Jogja, dprd-diy.go.id – Paguyuban Becak Motor Yogyakarta (PBMY) melakukan audiensi dengan DPRD DIY pada Selasa (26/11/2019). Audiensi ini bukan merupakan audiensi pertama bagi PBMY dengan DPRD DIY. Masih dengan persoalan yang sama, PBMY menyampaikan aspirasinya yang kesulitan mendapatkan tempat mengetem di beberapa kawasan.
“Permasalahan kami tidak diberikan tempat untuk mengetem, padahal becak motor juga ada sejarahnya di Jogja. Kami merasa tersingkirkan terutama di kawasan Malioboro,” ungkap Parmin Ketua PBMY menyampaikan kembali duduk masalahnya.

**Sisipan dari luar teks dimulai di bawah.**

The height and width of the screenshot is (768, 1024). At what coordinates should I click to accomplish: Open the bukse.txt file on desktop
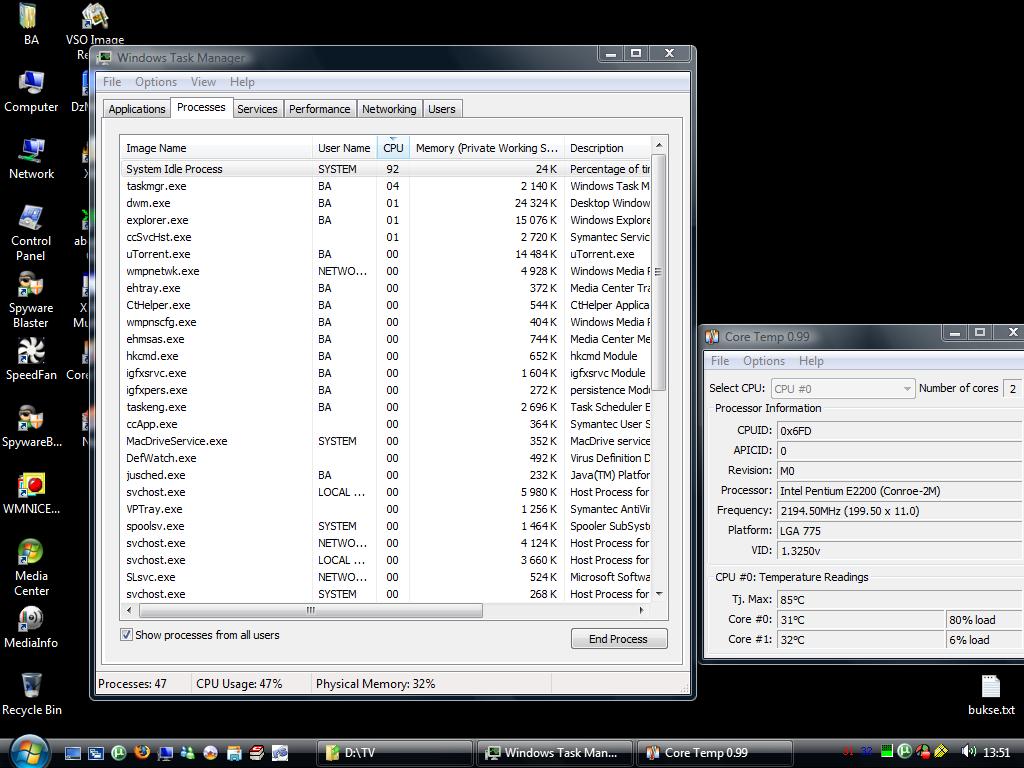tap(990, 688)
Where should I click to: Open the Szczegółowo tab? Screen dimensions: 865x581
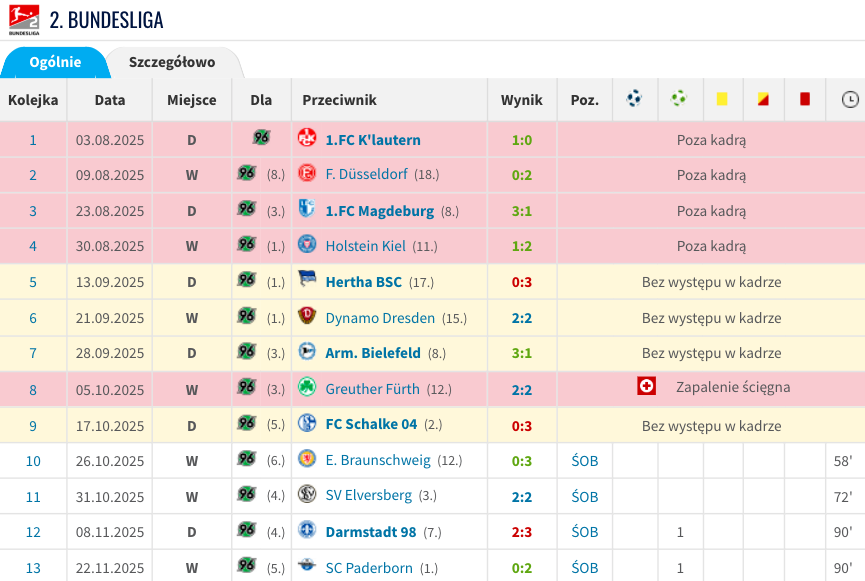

Kepada DPRD DIY dan seluruh jajaran eksekutif pelaksana, PBMY meminta keadilan agar tetap diizinkan mendapatkan kantong menunggu penumpang di kawasan Malioboro. Parmin mengungkapkan selama ini para pengemudi becak motor kesulitan menemukan lokasi mengetem karena cekungan-cekungan di Jalan Malioboro sudah didominasi kendaraan tradisional andong.
Hal ini terasa semakin sulit setiap kali percobaan kawasan pedestrian Malioboro, dimana pengemudi becak motor tidak dapat menunggu penumpang di bagian sirip Jalan Malioboro. Bahkan Parmin mengatakan para pengemudi becak motor tidak dapat bekerja pada saat pelaksanaan uji coba pedestrian.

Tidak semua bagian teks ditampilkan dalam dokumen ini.